(Dataset entries)
# # # # #

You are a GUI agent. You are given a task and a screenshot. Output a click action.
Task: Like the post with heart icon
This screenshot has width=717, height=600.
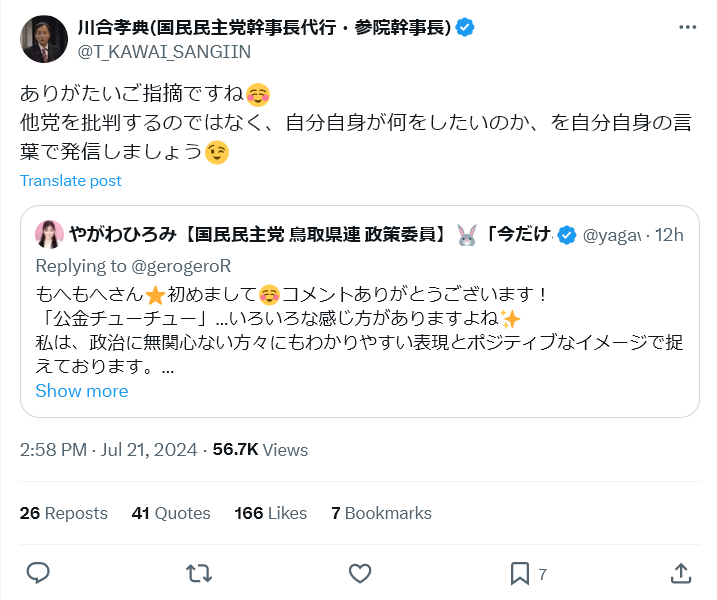click(x=360, y=573)
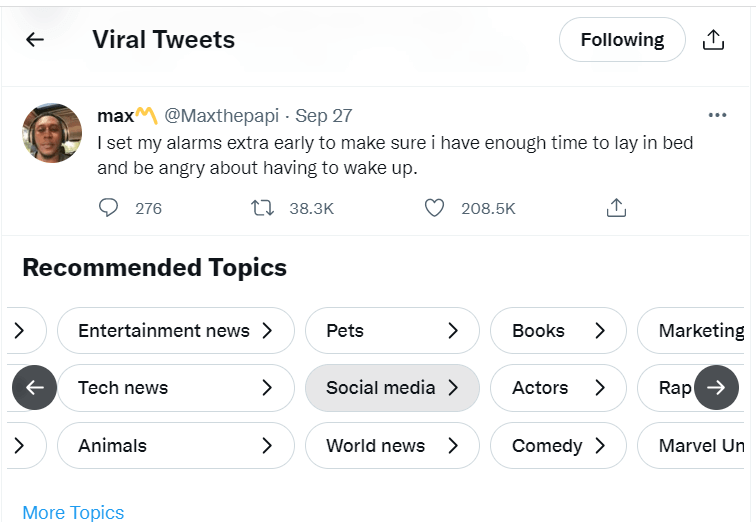Retweet the tweet with 38.3K retweets
The width and height of the screenshot is (756, 522).
pyautogui.click(x=262, y=208)
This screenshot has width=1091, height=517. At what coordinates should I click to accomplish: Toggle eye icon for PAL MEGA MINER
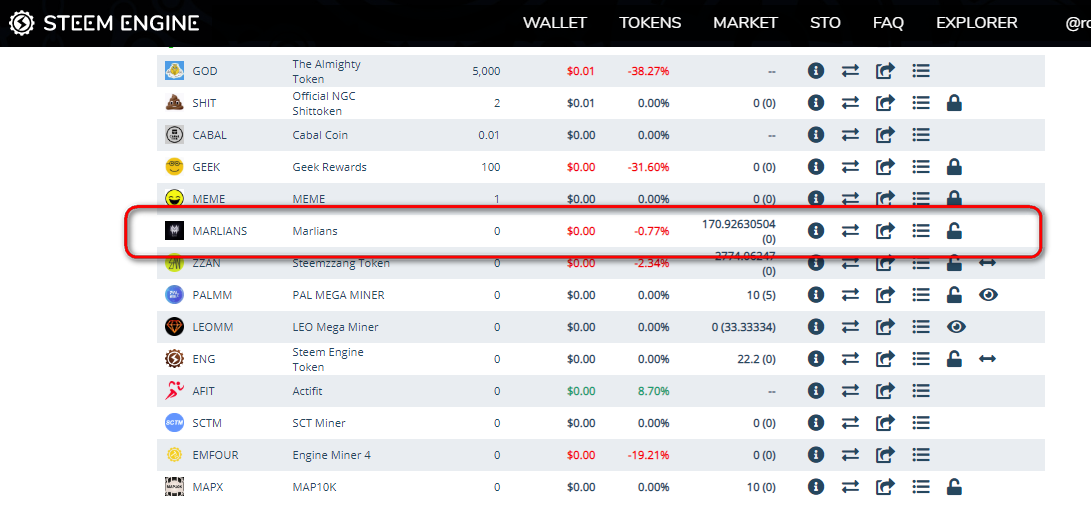click(x=988, y=295)
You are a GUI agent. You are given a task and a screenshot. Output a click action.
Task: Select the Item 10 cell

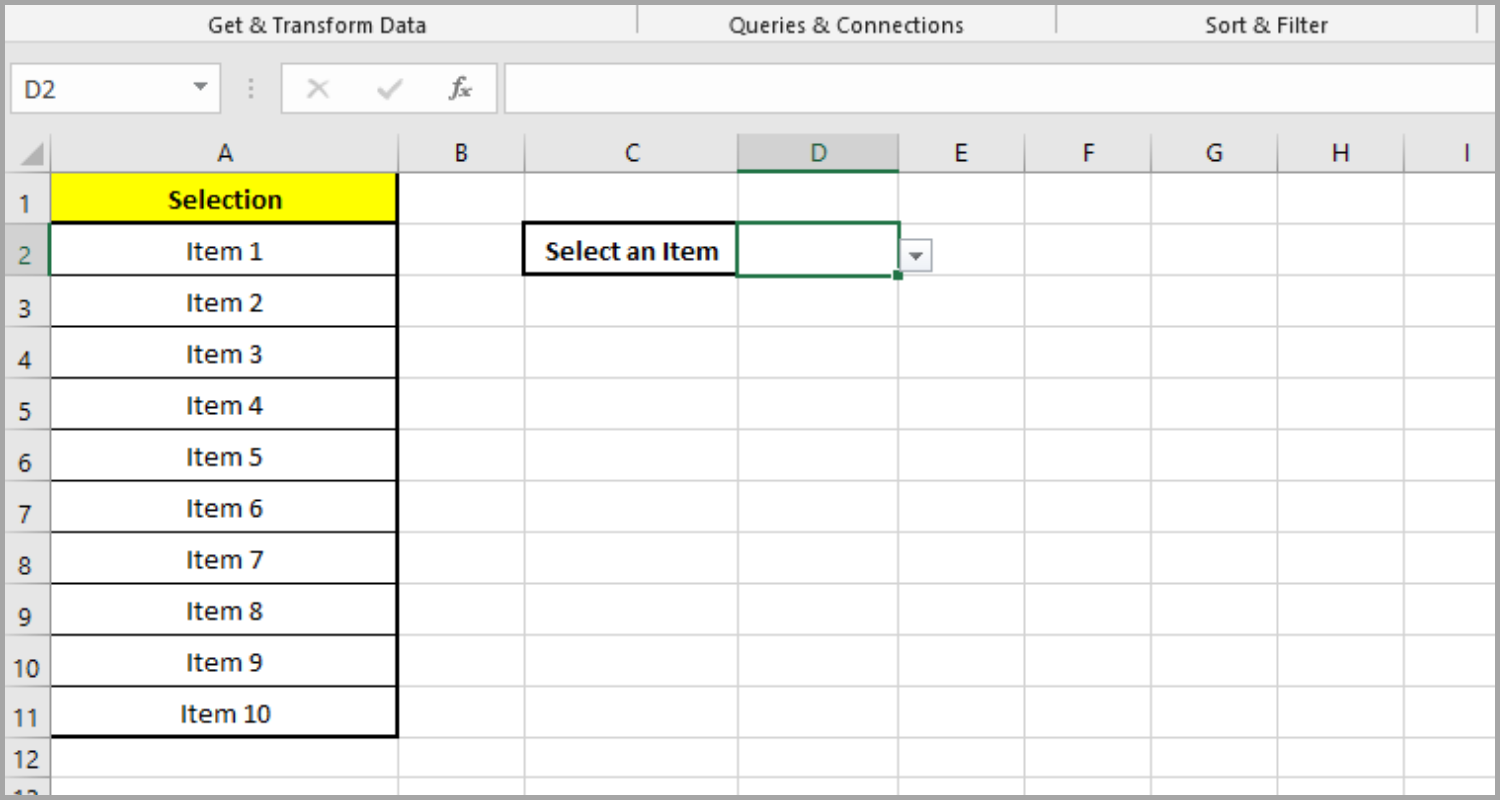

# # # # #

● **WORK INSTRUCTIONS**:
Leave out the pictures, and please output only the lines from the line that contains "This screenshot has width=1091, height=517." through the end of the data, both ends included.

● **TASK OUTPUT**:
This screenshot has width=1091, height=517. At what coordinates should I click to accomplish: Toggle eye icon for PAL MEGA MINER
click(x=988, y=295)
You are a GUI agent. You are given a task and a screenshot. Output a click action.
Task: Select the Item 10 cell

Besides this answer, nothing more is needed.